■ WORK TO COMPLETE ■
Reproduce every one of the lines below, requests included, multiplying each coordinate in the answers by 1.7 and rounding to whole numbers, with halves rounded up. Leave the pictures out of your answer.

-- begin RECORDS SHOWN --

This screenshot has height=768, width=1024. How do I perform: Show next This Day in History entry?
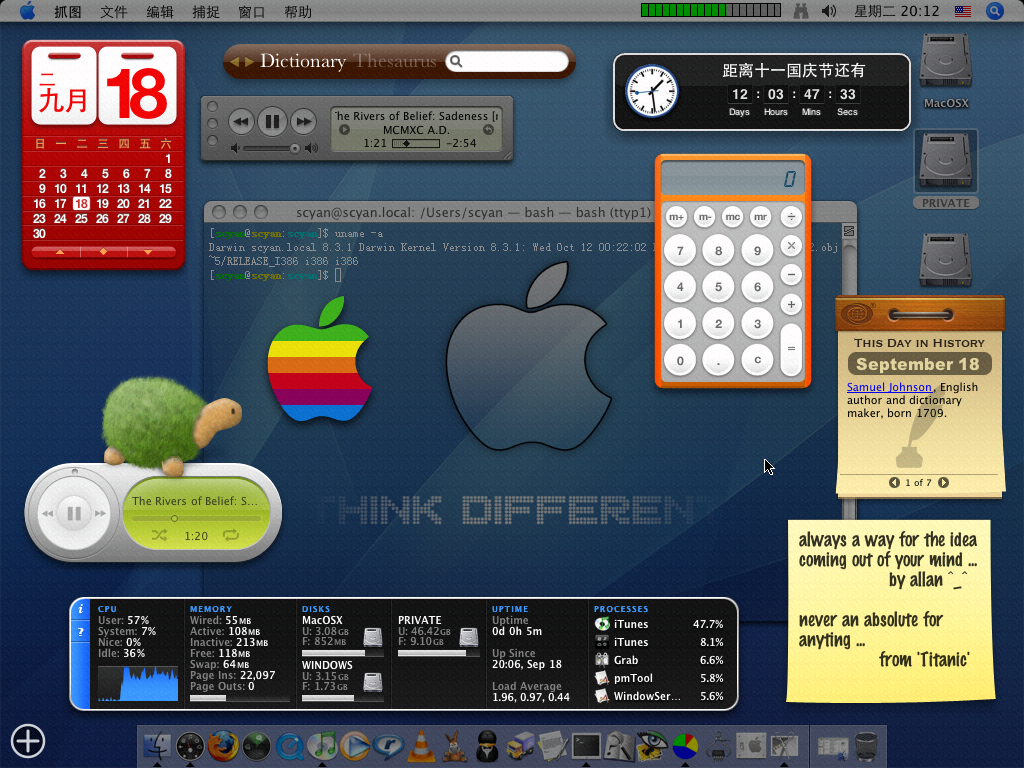(x=943, y=483)
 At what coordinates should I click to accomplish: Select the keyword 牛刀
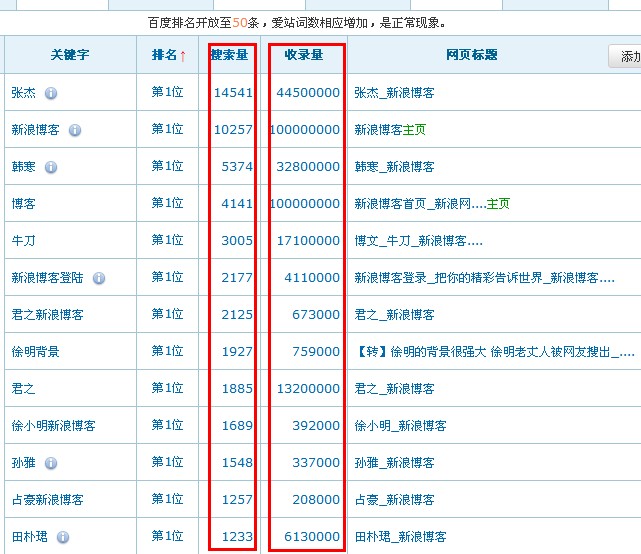[x=23, y=241]
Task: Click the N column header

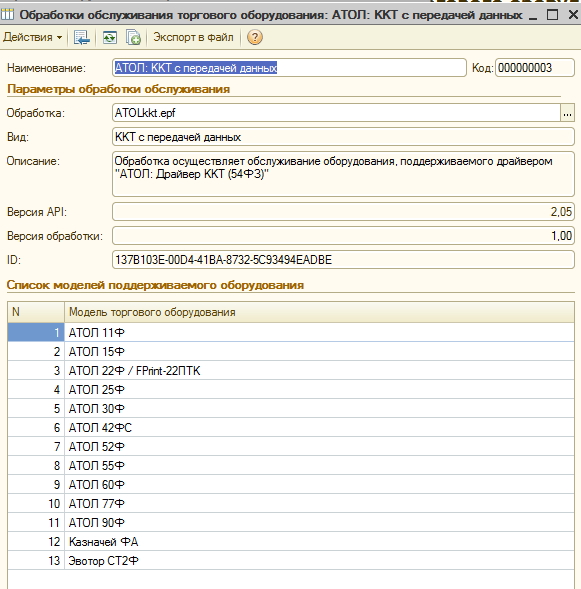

-- end RECORDS SHOWN --

■ EXERCISE OUTPUT ■
This screenshot has height=768, width=1024. How do I perform: Show next This Day in History entry?
(x=1603, y=821)
 At what coordinates should I click to accomplish: Select the keyword 牛刀
[x=39, y=410]
Task: Click the N column header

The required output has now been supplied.